We’ve already heard from organic gardener and compost expert Andrew Davenport in the Earth Episode, alongside US poet Jorie Graham and Canadian Climate Justice professor Deborah McGregor. And in the Water episode Nancy Campbell, Charmaine Papertalk Green and Suzanne Dhaliwal. All the contributors pop back in later episodes with more to add on some other element. I’ll say more about the contributors to Air, Wood, Metal, Space and Consciousness – and our final episode Regeneration – later. This is still all quite fresh and certainly a very new medium for me so I’m still assimilating and figuring out what this many-headed creature is that I’ve made, working with the talented audio producer Philippa Geering of Sonderbug Productions in York.
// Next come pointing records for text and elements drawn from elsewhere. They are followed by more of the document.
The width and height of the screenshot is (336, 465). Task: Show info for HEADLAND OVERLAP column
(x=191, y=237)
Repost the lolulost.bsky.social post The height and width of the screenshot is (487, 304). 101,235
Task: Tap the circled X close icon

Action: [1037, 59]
As protest or praise, music is almost another element in itself, with contributions not just from the Brothers Gillespie but also from Joshua Green, with his specially commissioned signature song and a gorgeous setting of my cuckoo poem (look out for it in Episode 9 – Consciousness), as well as Una and Freya, two small girls who added their own big voices to the Fridays for the Future School Climate Strike in September 2019.

Talking with all these thoughtful and engaged people left me with a sense of faith in humanity’s capacity to transform our current suffering into a more sustainable future. It’s important to remember there is great power in what we make together – active hope – whether that’s an engineering system, a protest against so-called development or a song or a poem dedicated to a bird or a tree – or even a United Nations summit.